[Records from a collection]

-------------------------

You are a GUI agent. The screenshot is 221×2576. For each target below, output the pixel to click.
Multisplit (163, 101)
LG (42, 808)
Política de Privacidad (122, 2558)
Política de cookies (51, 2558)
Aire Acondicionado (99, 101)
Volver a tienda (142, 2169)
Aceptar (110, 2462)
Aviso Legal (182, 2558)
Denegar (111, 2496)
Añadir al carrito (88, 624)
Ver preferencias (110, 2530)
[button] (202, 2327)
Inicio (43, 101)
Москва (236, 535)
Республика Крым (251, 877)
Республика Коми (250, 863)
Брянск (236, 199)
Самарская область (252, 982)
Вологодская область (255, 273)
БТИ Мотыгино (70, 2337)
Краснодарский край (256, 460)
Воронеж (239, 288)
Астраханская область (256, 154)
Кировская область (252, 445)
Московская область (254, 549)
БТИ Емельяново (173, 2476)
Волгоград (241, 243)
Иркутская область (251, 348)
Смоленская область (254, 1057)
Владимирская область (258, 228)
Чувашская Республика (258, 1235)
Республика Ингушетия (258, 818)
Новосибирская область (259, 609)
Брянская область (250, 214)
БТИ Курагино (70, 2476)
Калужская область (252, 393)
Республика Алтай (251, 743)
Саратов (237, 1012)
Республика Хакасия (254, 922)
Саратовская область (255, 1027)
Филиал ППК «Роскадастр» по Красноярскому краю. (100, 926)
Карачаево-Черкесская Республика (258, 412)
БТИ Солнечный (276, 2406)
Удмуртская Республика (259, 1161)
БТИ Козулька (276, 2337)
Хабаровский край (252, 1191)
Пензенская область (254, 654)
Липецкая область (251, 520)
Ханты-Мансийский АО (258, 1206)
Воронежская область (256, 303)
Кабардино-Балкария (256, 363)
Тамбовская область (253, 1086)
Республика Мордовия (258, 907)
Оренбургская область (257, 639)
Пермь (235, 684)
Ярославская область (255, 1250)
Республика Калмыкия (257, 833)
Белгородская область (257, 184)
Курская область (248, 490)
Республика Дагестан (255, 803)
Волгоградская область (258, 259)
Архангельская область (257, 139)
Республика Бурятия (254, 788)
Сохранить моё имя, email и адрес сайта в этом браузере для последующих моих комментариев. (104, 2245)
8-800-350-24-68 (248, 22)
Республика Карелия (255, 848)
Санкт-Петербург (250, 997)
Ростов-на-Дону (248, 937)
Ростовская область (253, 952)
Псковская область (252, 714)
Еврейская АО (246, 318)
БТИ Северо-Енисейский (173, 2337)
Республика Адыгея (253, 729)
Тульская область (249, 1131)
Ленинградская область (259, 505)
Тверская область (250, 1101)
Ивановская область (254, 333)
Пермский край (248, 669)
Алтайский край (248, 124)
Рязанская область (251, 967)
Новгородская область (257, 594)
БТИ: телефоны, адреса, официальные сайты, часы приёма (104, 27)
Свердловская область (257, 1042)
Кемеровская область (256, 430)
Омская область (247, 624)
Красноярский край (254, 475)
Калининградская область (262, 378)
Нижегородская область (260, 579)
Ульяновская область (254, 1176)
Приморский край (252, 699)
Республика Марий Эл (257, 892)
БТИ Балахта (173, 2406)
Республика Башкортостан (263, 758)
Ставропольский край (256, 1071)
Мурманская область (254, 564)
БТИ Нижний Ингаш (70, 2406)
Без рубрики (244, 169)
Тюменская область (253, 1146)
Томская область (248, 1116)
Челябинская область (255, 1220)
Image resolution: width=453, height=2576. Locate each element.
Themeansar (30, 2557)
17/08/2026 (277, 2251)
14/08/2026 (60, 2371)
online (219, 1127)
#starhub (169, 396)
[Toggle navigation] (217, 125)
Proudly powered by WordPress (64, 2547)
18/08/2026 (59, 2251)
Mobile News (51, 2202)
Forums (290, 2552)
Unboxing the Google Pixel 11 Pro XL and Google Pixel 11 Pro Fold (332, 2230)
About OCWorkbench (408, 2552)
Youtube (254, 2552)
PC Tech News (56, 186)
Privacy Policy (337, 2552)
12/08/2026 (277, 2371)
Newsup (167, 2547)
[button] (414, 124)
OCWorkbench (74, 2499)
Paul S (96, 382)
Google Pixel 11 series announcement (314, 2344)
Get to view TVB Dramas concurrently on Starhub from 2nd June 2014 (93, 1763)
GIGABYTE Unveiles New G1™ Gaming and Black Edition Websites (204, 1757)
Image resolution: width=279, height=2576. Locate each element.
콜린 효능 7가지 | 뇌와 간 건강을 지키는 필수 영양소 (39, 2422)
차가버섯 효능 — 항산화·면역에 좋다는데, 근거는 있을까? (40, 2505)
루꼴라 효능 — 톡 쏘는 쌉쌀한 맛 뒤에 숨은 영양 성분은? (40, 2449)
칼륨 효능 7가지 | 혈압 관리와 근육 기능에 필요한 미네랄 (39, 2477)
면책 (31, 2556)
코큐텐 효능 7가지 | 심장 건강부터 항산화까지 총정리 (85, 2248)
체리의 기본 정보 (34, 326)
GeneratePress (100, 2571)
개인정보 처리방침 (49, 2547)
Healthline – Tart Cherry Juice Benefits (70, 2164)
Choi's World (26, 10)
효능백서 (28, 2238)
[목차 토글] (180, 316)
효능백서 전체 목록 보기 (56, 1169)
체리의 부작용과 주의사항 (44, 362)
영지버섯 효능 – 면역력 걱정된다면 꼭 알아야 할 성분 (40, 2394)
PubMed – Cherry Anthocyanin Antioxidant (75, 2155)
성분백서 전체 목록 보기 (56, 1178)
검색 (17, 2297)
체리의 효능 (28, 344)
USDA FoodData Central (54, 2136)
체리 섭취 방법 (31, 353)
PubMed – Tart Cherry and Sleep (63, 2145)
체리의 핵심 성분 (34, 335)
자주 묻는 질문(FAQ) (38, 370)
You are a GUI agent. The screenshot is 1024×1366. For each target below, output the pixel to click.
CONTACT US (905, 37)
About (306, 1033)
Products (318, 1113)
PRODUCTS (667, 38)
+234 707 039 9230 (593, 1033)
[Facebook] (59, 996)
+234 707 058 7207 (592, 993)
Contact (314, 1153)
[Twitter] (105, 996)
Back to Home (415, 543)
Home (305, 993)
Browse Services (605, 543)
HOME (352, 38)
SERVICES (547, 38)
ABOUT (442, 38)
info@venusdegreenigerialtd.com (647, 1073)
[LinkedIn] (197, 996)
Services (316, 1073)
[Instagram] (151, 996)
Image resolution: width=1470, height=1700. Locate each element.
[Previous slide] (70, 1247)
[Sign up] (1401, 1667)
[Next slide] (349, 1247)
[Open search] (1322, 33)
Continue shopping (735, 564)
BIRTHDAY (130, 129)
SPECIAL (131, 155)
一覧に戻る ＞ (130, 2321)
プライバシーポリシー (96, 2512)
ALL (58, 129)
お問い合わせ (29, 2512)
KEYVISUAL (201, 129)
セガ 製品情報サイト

-------------------------

*What is expected*: All of the entries above, written out exactly, make up the reply.

*Response box*:
You are a GUI agent. The screenshot is 221×2576. For each target below, output the pixel to click.
Multisplit (163, 101)
LG (42, 808)
Política de Privacidad (122, 2558)
Política de cookies (51, 2558)
Aire Acondicionado (99, 101)
Volver a tienda (142, 2169)
Aceptar (110, 2462)
Aviso Legal (182, 2558)
Denegar (111, 2496)
Añadir al carrito (88, 624)
Ver preferencias (110, 2530)
[button] (202, 2327)
Inicio (43, 101)
Москва (236, 535)
Республика Крым (251, 877)
Республика Коми (250, 863)
Брянск (236, 199)
Самарская область (252, 982)
Вологодская область (255, 273)
БТИ Мотыгино (70, 2337)
Краснодарский край (256, 460)
Воронеж (239, 288)
Астраханская область (256, 154)
Кировская область (252, 445)
Московская область (254, 549)
БТИ Емельяново (173, 2476)
Волгоград (241, 243)
Иркутская область (251, 348)
Смоленская область (254, 1057)
Владимирская область (258, 228)
Чувашская Республика (258, 1235)
Республика Ингушетия (258, 818)
Новосибирская область (259, 609)
Брянская область (250, 214)
БТИ Курагино (70, 2476)
Калужская область (252, 393)
Республика Алтай (251, 743)
Саратов (237, 1012)
Республика Хакасия (254, 922)
Саратовская область (255, 1027)
Филиал ППК «Роскадастр» по Красноярскому краю. (100, 926)
Карачаево-Черкесская Республика (258, 412)
БТИ Солнечный (276, 2406)
Удмуртская Республика (259, 1161)
БТИ Козулька (276, 2337)
Хабаровский край (252, 1191)
Пензенская область (254, 654)
Липецкая область (251, 520)
Ханты-Мансийский АО (258, 1206)
Воронежская область (256, 303)
Кабардино-Балкария (256, 363)
Тамбовская область (253, 1086)
Республика Мордовия (258, 907)
Оренбургская область (257, 639)
Пермь (235, 684)
Ярославская область (255, 1250)
Республика Калмыкия (257, 833)
Белгородская область (257, 184)
Курская область (248, 490)
Республика Дагестан (255, 803)
Волгоградская область (258, 259)
Архангельская область (257, 139)
Республика Бурятия (254, 788)
Сохранить моё имя, email и адрес сайта в этом браузере для последующих моих комментариев. (104, 2245)
8-800-350-24-68 (248, 22)
Республика Карелия (255, 848)
Санкт-Петербург (250, 997)
Ростов-на-Дону (248, 937)
Ростовская область (253, 952)
Псковская область (252, 714)
Еврейская АО (246, 318)
БТИ Северо-Енисейский (173, 2337)
Республика Адыгея (253, 729)
Тульская область (249, 1131)
Ленинградская область (259, 505)
Тверская область (250, 1101)
Ивановская область (254, 333)
Пермский край (248, 669)
Алтайский край (248, 124)
Рязанская область (251, 967)
Новгородская область (257, 594)
БТИ: телефоны, адреса, официальные сайты, часы приёма (104, 27)
Свердловская область (257, 1042)
Кемеровская область (256, 430)
Омская область (247, 624)
Красноярский край (254, 475)
Калининградская область (262, 378)
Нижегородская область (260, 579)
Ульяновская область (254, 1176)
Приморский край (252, 699)
Республика Марий Эл (257, 892)
БТИ Балахта (173, 2406)
Республика Башкортостан (263, 758)
Ставропольский край (256, 1071)
Мурманская область (254, 564)
БТИ Нижний Ингаш (70, 2406)
Без рубрики (244, 169)
Тюменская область (253, 1146)
Томская область (248, 1116)
Челябинская область (255, 1220)
Image resolution: width=453, height=2576. Locate each element.
Themeansar (30, 2557)
17/08/2026 (277, 2251)
14/08/2026 (60, 2371)
online (219, 1127)
#starhub (169, 396)
[Toggle navigation] (217, 125)
Proudly powered by WordPress (64, 2547)
18/08/2026 (59, 2251)
Mobile News (51, 2202)
Forums (290, 2552)
Unboxing the Google Pixel 11 Pro XL and Google Pixel 11 Pro Fold (332, 2230)
About OCWorkbench (408, 2552)
Youtube (254, 2552)
PC Tech News (56, 186)
Privacy Policy (337, 2552)
12/08/2026 (277, 2371)
Newsup (167, 2547)
[button] (414, 124)
OCWorkbench (74, 2499)
Paul S (96, 382)
Google Pixel 11 series announcement (314, 2344)
Get to view TVB Dramas concurrently on Starhub from 2nd June 2014 (93, 1763)
GIGABYTE Unveiles New G1™ Gaming and Black Edition Websites (204, 1757)
Image resolution: width=279, height=2576. Locate each element.
콜린 효능 7가지 | 뇌와 간 건강을 지키는 필수 영양소 (39, 2422)
차가버섯 효능 — 항산화·면역에 좋다는데, 근거는 있을까? (40, 2505)
루꼴라 효능 — 톡 쏘는 쌉쌀한 맛 뒤에 숨은 영양 성분은? (40, 2449)
칼륨 효능 7가지 | 혈압 관리와 근육 기능에 필요한 미네랄 (39, 2477)
면책 (31, 2556)
코큐텐 효능 7가지 | 심장 건강부터 항산화까지 총정리 (85, 2248)
체리의 기본 정보 (34, 326)
GeneratePress (100, 2571)
개인정보 처리방침 (49, 2547)
Healthline – Tart Cherry Juice Benefits (70, 2164)
Choi's World (26, 10)
효능백서 (28, 2238)
[목차 토글] (180, 316)
효능백서 전체 목록 보기 (56, 1169)
체리의 부작용과 주의사항 (44, 362)
영지버섯 효능 – 면역력 걱정된다면 꼭 알아야 할 성분 (40, 2394)
PubMed – Cherry Anthocyanin Antioxidant (75, 2155)
성분백서 전체 목록 보기 (56, 1178)
검색 (17, 2297)
체리의 효능 (28, 344)
USDA FoodData Central (54, 2136)
체리 섭취 방법 (31, 353)
PubMed – Tart Cherry and Sleep (63, 2145)
체리의 핵심 성분 (34, 335)
자주 묻는 질문(FAQ) (38, 370)
You are a GUI agent. The screenshot is 1024×1366. For each target below, output the pixel to click.
CONTACT US (905, 37)
About (306, 1033)
Products (318, 1113)
PRODUCTS (667, 38)
+234 707 039 9230 (593, 1033)
[Facebook] (59, 996)
+234 707 058 7207 (592, 993)
Contact (314, 1153)
[Twitter] (105, 996)
Back to Home (415, 543)
Home (305, 993)
Browse Services (605, 543)
HOME (352, 38)
SERVICES (547, 38)
ABOUT (442, 38)
info@venusdegreenigerialtd.com (647, 1073)
[LinkedIn] (197, 996)
Services (316, 1073)
[Instagram] (151, 996)
Image resolution: width=1470, height=1700. Locate each element.
[Previous slide] (70, 1247)
[Sign up] (1401, 1667)
[Next slide] (349, 1247)
[Open search] (1322, 33)
Continue shopping (735, 564)
BIRTHDAY (130, 129)
SPECIAL (131, 155)
一覧に戻る ＞ (130, 2321)
プライバシーポリシー (96, 2512)
ALL (58, 129)
お問い合わせ (29, 2512)
KEYVISUAL (201, 129)
セガ 製品情報サイト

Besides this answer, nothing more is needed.